Migration, not withstanding the complexity of the studies in these populations, has been shown to significantly affect blood pressures. A study examining the migrant islanders into New Zealand showed raised population blood pressures, as well as an increased slope of the age-blood pressure relationship [20]. The Kenyan Luo migration study examined migration of rural tribes to the capital city Nairobi, also found that urbanised populations had higher mean blood pressures [21]. Chronic and excessive alcohol ingestion may also adversely affect blood pressure [22]. The relationship of hypertension with obesity has been demonstrated but weight loss seemed to have more pronounced blood pressure reductions in whites rather than blacks.

The issue of the influence of colour of the skin to blood pressures is even more complex. On the one hand, studies in America have shown relationship between the dark skin and blood pressures, leading to some suggesting that the link is genetic. In contrast, some argue that it is a manifestation of the stress and social pressure of having a dark skin that causes this. In Cuba, for example, where communist principles are considered to have broken the racial barriers, the ethnic differences in blood pressures were shown to be small, supporting the latter argument [23]. In addition, there may even be an effect of neighbourhoods or the social environment on blood pressure and cardiovascular disease [24, 25].
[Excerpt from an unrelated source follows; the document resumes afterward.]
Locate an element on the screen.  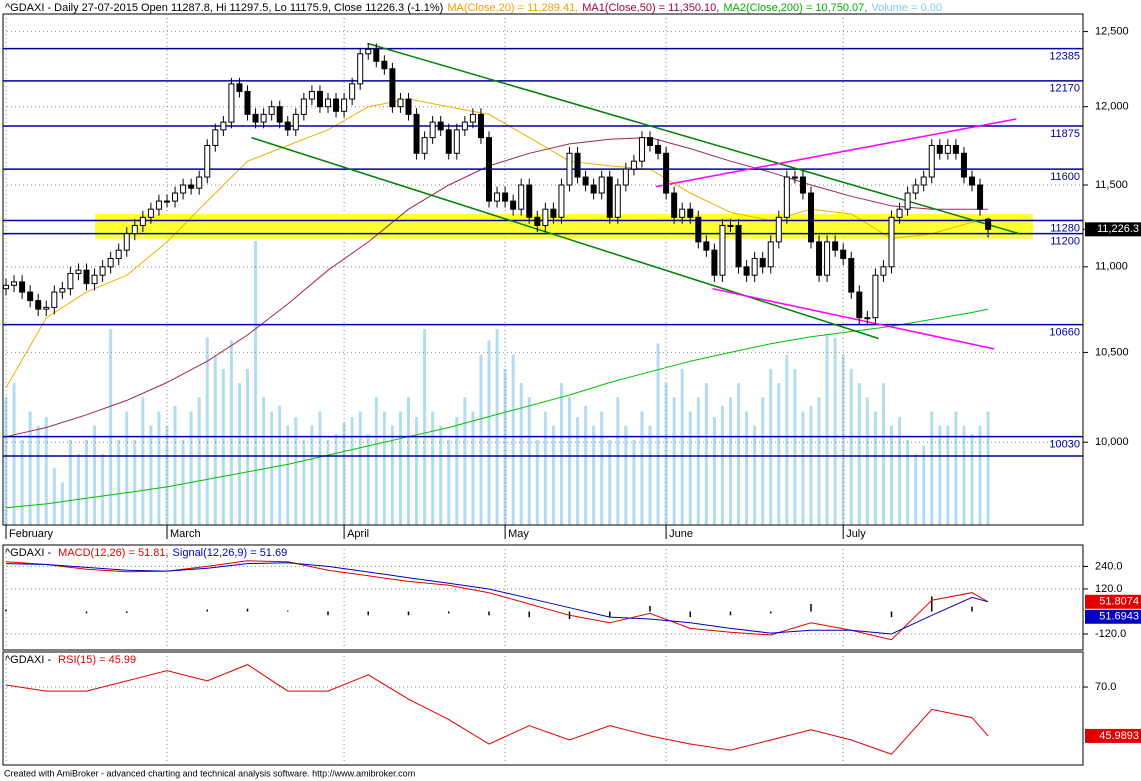
pane-frame is located at coordinates (543, 708).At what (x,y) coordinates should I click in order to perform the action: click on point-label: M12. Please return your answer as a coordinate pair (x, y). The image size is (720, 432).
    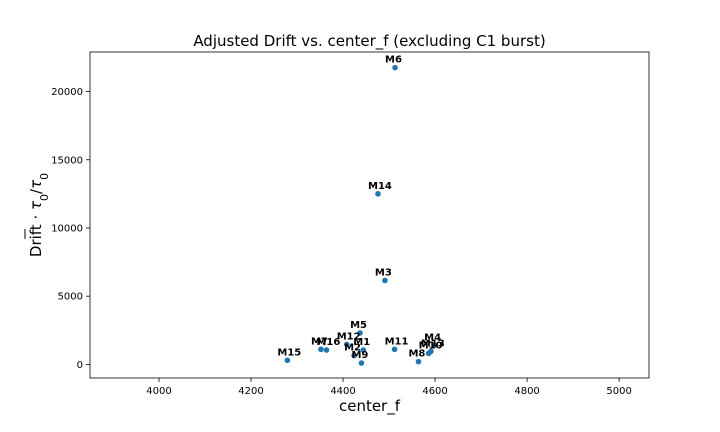
    Looking at the image, I should click on (349, 338).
Thus, the process by which a society becomes more economically advanced or "developed" seems to be associated closely with rates of hypertension prevalence. Indeed, lifestyle and dietary changes related to the so-called "development" seem linked to the prevalence of hypertension. In the INTERHEART population case-control study [26], which was an investigation into the association of psychosocial risk factors in patients with acute myocardial infarction, examining 11119 cases and 13648 controls from 52 countries, demonstrated higher prevalence of all four 'stress factors' (stress at home, at work, financial stress and major life events) in these patients, with consistency across regions, ethnicity and gender. Though data implicating stress as being contributory to the development of high blood pressures are limited and perhaps even hard to establish, a causal relationship between stress and developing high blood pressure does not appear to be an illogical assumption.

There remain many uncertainties to the relative importance and contribution of environmental versus genetic influences on the development of blood pressure – there is more than likely an influence from both. However, there is now evidence to necessitate increased attention in examining the non-genetic influences on blood pressure, a neglected area of hypertensive research but perhaps a goldmine for establishing causal influences. As stated earlier, the future of hypertension research should focus on more standardised and comparable protocols, with comparable designs in data collection. Multi-centric data collection with a view to establishing local or national blood pressure demographics is crucial for the formal assessment of the global hypertension burden and the implementation of cost-effective primary preventive measures.